Increasingly, a growing United States of America was making inroads into the Southwest, via ships into California, and via gigantic wagon trains of trade goods over the Santa Fe Trail from St. Louis. The standard of living of the SPANISH in these provinces subsequently increased enormously, which is why they did not support Mexico City in the 1846-48 war. In fact, the Spanish-speaking inhabitants of the Southwest NEVER considered themselves “Mexicans” at all, ever. They went, in their own eyes, from SPANISH directly to AMERICAN. To this very day, if you want a punch in the nose, just call an Hispanic native of New Mexico a “Mexican!”

So how long did Mexico City have even nominal jurisdiction (in their eyes) over the American Southwest? For only 25 years, during which they had no effective control, and the area slipped backwards by every measure until the arrival of the Americans. The SPANISH inhabitants of the Southwest NEVER transferred their loyalty to Mexico City, because all they received from the chaotic Mexican government was misrule, neglect, and unchecked Indian raids.

Since then, how long has the area been under firm American control? For 150 continuous years, during which time the former Spanish inhabitants of the region, now American citizens, have prospered beyond the wildest dreams of the Mexicans still stuck in Mexico. To compare the infrastructure, roads, schools, hospitals etc of the two regions is to understand the truth. The Mexican government has been mired in graft, corruption, nepotism and chaos from the very start until today. The ordinary Mexican peons have been trampled and abused, while only the super-rich elites have thrived. This is why millions of Mexicans want to escape from Mexico today, to enjoy the benefits of living in America that they can never hope to obtain in Mexico.

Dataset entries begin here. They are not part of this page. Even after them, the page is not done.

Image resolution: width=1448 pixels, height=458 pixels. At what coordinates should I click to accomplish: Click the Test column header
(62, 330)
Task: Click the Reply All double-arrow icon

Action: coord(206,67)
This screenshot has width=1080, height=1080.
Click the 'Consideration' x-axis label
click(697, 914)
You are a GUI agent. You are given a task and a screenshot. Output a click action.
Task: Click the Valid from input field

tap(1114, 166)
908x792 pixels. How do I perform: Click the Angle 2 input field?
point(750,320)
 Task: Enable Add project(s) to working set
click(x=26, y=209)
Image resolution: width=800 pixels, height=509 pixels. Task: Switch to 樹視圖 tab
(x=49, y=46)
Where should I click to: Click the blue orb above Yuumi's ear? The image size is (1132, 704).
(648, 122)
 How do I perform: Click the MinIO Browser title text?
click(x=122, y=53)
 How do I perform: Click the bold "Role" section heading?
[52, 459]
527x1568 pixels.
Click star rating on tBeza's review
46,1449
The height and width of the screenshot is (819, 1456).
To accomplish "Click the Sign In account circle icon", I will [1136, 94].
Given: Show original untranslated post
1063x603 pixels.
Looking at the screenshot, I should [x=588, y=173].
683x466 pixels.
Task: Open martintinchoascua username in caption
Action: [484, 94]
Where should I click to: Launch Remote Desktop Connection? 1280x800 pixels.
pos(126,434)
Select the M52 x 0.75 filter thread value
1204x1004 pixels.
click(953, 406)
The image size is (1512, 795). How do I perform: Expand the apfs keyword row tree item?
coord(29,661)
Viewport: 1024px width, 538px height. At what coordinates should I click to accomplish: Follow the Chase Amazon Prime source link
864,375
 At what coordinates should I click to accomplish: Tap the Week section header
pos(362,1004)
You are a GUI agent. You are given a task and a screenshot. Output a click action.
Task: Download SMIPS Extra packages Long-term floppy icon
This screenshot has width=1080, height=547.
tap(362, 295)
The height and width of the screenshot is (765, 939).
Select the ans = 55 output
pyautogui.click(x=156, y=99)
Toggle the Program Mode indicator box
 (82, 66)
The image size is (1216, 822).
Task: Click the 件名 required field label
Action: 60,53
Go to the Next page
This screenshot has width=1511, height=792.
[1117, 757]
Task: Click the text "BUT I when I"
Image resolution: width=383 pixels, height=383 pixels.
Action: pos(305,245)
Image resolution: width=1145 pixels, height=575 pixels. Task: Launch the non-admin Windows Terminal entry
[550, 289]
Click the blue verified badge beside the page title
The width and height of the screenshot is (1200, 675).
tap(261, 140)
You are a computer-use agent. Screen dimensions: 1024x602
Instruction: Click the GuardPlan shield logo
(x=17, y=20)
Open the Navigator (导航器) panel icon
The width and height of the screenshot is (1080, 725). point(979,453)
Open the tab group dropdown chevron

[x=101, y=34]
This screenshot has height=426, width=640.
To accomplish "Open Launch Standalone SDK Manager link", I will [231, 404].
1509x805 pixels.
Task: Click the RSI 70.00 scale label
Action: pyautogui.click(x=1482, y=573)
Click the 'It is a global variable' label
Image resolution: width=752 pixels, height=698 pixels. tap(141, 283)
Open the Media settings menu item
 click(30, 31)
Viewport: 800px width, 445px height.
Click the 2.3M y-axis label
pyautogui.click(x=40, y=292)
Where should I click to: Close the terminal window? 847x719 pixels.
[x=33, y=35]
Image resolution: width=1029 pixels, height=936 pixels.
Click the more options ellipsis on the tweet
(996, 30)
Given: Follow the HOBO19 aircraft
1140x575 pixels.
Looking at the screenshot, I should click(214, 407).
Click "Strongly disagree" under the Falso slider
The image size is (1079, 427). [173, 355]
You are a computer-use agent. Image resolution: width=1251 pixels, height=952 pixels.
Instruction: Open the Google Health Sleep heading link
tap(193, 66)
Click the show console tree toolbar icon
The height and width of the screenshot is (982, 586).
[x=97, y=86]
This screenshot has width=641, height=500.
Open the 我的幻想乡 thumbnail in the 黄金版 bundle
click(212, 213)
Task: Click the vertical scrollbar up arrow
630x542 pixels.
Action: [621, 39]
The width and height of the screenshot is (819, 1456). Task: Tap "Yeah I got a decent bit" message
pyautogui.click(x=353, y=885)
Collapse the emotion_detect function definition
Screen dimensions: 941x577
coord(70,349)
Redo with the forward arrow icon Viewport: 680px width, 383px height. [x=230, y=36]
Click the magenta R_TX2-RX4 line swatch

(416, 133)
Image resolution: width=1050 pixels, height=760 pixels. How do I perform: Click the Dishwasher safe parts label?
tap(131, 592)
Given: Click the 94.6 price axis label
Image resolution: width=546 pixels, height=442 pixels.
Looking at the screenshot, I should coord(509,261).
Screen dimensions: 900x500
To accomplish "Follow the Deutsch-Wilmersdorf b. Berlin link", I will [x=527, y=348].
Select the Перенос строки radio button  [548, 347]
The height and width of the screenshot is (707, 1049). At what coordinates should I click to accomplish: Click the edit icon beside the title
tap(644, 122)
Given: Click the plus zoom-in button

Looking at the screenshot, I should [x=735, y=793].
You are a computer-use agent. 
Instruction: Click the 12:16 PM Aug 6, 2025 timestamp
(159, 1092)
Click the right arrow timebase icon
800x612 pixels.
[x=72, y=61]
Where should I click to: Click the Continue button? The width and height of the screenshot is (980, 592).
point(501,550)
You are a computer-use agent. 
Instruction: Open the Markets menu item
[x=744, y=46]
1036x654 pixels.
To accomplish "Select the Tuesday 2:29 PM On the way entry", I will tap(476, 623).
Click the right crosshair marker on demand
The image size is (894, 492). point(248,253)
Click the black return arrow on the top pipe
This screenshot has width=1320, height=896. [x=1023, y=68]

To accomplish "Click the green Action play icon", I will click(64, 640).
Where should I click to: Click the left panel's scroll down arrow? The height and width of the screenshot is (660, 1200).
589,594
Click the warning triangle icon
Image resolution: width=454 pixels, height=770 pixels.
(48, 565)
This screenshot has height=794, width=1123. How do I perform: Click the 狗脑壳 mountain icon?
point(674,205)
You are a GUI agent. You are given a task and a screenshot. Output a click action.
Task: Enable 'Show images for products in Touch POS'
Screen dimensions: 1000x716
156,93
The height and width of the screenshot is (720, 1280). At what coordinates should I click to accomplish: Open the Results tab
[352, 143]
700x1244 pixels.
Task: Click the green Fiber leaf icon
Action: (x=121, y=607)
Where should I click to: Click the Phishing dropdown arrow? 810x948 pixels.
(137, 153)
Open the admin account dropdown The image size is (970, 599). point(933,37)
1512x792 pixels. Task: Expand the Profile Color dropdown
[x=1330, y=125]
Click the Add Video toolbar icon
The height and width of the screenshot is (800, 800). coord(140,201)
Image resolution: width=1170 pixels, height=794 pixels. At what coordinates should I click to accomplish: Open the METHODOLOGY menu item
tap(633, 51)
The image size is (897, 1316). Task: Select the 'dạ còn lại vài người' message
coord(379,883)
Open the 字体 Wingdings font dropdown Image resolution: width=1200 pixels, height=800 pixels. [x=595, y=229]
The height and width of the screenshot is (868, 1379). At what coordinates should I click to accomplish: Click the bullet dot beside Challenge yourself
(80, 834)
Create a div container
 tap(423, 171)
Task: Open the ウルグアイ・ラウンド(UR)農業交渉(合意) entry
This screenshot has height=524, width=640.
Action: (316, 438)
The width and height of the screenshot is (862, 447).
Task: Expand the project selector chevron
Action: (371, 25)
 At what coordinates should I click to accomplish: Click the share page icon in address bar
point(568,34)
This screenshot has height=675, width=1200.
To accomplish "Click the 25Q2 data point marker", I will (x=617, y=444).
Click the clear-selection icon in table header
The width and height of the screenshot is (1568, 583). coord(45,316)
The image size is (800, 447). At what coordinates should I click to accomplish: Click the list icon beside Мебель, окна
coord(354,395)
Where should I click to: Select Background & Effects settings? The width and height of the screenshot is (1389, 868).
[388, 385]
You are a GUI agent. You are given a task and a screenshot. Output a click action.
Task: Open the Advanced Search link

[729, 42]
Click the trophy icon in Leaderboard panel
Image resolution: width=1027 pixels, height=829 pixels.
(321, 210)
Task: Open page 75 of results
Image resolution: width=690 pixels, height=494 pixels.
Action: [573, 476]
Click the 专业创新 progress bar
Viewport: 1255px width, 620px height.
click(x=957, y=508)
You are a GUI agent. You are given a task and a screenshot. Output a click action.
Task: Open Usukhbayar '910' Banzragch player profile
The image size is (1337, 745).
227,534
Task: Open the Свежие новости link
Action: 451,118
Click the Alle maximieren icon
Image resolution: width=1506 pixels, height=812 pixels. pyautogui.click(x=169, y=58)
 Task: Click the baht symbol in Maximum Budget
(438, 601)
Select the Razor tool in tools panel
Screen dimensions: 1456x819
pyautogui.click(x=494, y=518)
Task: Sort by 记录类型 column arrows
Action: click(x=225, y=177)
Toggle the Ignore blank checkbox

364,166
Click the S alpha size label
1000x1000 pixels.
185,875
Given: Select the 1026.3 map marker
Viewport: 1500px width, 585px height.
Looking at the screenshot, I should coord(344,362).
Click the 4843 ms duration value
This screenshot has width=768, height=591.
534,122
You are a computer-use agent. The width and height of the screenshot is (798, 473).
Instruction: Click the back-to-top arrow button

And because today Mexico is a corrupt third-world pest-hole, (despite having more millionaires and billionaires than Great Britain), we are now supposed to let any Mexican from Chiapas, Michoacan or Yucatan march into the American Southwest, and make some “historical claim” of a right to live there?

From where does this absurd idea spring?

At what point in history did Indians and Mestizos from Zacatecas or Durango stake a claim on the American Southwest? Neither they nor their ancestors ever lived for one single day in the American Southwest. The Spanish living in the Southwest in 1846 stayed there, and became Americans by the treaty of Guadalupe Hidalgo. There were no Spanish inhabitants of the Southwest who were marched to the border and driven into Mexico. It didn’t happen. The SPANISH in the Southwest welcomed American citizenship, which brought stability, protection from Indian raids, and a vast increase in their standard of living with the increase in trade.

In summary, NO current inhabitants of Mexico have ANY claim on even one single inch of the Southwest!

NOT ONE citizen of Mexico is sneaking into the USA to reclaim property their ancestors were deprived of, NOT ONE.

They are criminal invaders and colonizers, pure and simple.

It’s time Americans learned the true history, as a counter to the prevalent Aztlaner fairy tales.